A 回答 端末の仕様が異なるので,ほとんどの部分を作り直すことになります。


表1●インターネット対応携帯電話の仕様の違い
 携帯電話は,NTTドコモやKDDIグループなど携帯電話事業者ごとに端末の仕様が異なります。(表1[拡大表示])

 大きな違いは,端末用の記述言語,画像形式,データ転送サイズです。iモード用記述言語のCompactHTMLとJ-スカイ用のMMLはHTMLのサブセットで,使用するタグを制限すれば同じコンテンツをiモードとJ-スカイの両方で表示可能です。ただし,画像形式やデータ転送サイズが異なるため,そのまま再利用できないケースもあります。

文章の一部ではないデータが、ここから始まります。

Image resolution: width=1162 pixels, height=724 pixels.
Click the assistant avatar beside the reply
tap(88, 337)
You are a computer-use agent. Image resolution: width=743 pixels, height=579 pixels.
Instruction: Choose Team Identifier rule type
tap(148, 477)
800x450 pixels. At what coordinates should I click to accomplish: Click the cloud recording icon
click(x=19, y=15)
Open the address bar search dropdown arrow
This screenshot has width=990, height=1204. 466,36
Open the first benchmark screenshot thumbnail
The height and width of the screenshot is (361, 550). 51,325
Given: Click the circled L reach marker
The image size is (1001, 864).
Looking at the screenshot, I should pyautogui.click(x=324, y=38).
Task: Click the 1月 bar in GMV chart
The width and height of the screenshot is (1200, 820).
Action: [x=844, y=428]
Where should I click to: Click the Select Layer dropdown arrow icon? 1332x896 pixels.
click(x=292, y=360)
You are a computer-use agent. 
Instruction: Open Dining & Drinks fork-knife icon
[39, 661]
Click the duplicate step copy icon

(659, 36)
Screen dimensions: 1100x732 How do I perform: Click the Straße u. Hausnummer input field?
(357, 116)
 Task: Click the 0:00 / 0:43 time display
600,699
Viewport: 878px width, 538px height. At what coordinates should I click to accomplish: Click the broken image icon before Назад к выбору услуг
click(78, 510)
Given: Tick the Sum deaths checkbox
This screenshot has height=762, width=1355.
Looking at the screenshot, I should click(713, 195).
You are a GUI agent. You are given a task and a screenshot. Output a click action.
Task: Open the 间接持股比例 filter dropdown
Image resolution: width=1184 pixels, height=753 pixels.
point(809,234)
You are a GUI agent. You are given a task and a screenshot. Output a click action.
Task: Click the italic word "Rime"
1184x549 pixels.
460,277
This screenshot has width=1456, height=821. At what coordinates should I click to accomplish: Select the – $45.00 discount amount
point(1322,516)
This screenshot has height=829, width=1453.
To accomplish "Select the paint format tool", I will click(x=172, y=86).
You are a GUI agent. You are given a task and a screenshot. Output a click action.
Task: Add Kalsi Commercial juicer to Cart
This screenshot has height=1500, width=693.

 ベーシック認証,SSL,Cookieは一部の端末で利用できますが,ロジックの再利用を考えると,使用しない方が得策です。CGIを作成する際の注意事項もあります。例えば,iモードは「Content-Type」のほかに「Content-Length」が必要(EZweb,J-スカイはなくても可),J-スカイの一部の機種はFORMタグで使用できるMETHODがGETだけ,などです。

同じ事業者でも機種ごとに違いあり

 同じ事業者の場合でも,表示できる画像の大きさや色数,文字数は機種ごとに異なります。この問題は,全機種に共通した最低スペックでコンテンツを作成すれば回避できます。例えば,iモードの場合なら画面の表示は全角で横8文字×縦6行,画像はモノクロ2階調のみ,大きさは最大で94×72ドットまで,といった最低スペックを決めます。ただ,最新機種のユーザーにとっては物足りないコンテンツになるかも知れません。全機種に共通したスペックでコンテンツを作成するか,機種ごとに異なるコンテンツを作成するかの選択が必要です。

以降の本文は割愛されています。